MITCHELL et al. v. RASEY et al.

Civ. 9333.

Decided: June 20, 1934

Robertson, Crawford & Nichols, of Santa Barbara, for appellants. Sheridan, Orr, Drapeau & Gardner, of Ventura, for respondent.

The plaintiffs sued to impress a trust upon certain property held by the defendant Rasey, as purchaser in a probate sale, and the defendant bank, as administrator.

The defendant Rasey is the widow of C. W. Rasey, deceased. The plaintiffs are daughters of the deceased by a former marriage. Under the terms of his will certain real properties situated in the county of Ventura were left to the widow and the two daughters in equal shares. At all times referred to in the litigation the plaintiffs resided in the state of Massachusetts and the defendant Rasey was a resident of Ventura county and was thoroughly familiar with the business and properties of the estate. One of the holdings of the estate consisted of a one-fourth interest in a large tract of land in the city of Ojai, the remaining portions of which were held by the former associates of the deceased. Sales were pending for subdivisions of this tract, and these parties desired to have the one-fourth interest transferred from the estate to enable them to make quick sales and to avoid proceedings in the probate court. For this purpose an appraisement of the one-fourth interest in the sum of $3,500 was secured, a sale to the widow was effected at that price and confirmed by the probate court. On the trial of this action the trial court found: That this appraisement was not the true or fair market value of the property and was not carefully made; that the reasonable market value of the property was not less than $9,500; that the true and reasonable value of the property was known to the defendant Rasey and was unknown to the plaintiffs; that the plaintiffs relied upon the representations made by defendant Rasey that said appraisement was carefully made, that said property had been fairly and accurately appraised, that said sale price was the fair market value of said property, and that the sale was for the best interest of the estate and the beneficiaries thereof; that the plaintiffs had no information regarding said sale except such as they received from the defendants and their attorneys; and that, solely by reason of and in reliance upon said representations, the said plaintiffs neglected to seek further information concerning the true value thereof.

As conclusions of law from these findings the trial court ordered that the plaintiffs have judgment against the defendant Rasey, declaring her to be a trustee of that portion of the property involved and directing her to account for the proceeds of any portions of the property sold after the interest was acquired by her, and also decreeing that she held an undivided one-fourth interest in the property in trust for the benefit and use of the plaintiffs.

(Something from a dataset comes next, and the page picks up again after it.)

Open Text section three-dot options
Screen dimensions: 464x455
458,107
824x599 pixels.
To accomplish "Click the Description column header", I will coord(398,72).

An interlocutory judgment was entered upon these findings on December 29, 1931, and thereafter the defendant Rasey filed an account showing that upon her purchase of the interest for $3,500 she had made a profit to date of $2,912. Upon the hearing of this account the trial court charged her with an additional profit, and on May 18, 1932, entered a final judgment reaffirming its conclusions as to the trust and ordering defendant Rasey to pay specific amounts to the plaintiffs as profits theretofore made on the properties held by her. In both judgments it was ordered that the plaintiffs take nothing against the defendant bank.

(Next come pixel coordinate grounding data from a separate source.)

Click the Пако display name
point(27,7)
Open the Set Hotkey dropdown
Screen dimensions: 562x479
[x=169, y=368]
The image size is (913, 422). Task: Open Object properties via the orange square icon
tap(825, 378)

On July 20, 1932, pursuant to a motion made by the defendants, the trial court in general terms granted them a new trial upon the ground that the judgment was against law and upon the further ground that the evidence did not support the judgment. From this order the plaintiffs filed a notice of appeal. On September 19, 1932, the trial court, pursuant to a notice theretofore given, entered its order vacating the judgment of May 23, 1932, and directed the defendant to prepare a new judgment and conclusions of law. On the same day amended conclusions of law were filed concluding that the defendant Rasey was owner of all the property involved and that neither of the plaintiffs had any right, title, or interest in or to the same. On September 21st a final judgment was entered based upon these amended conclusions of law, wherein it was decreed that the defendant Rasey was the owner of the property free from any title or interest on the part of plaintiffs. From this judgment the plaintiffs have appealed upon a typewritten record.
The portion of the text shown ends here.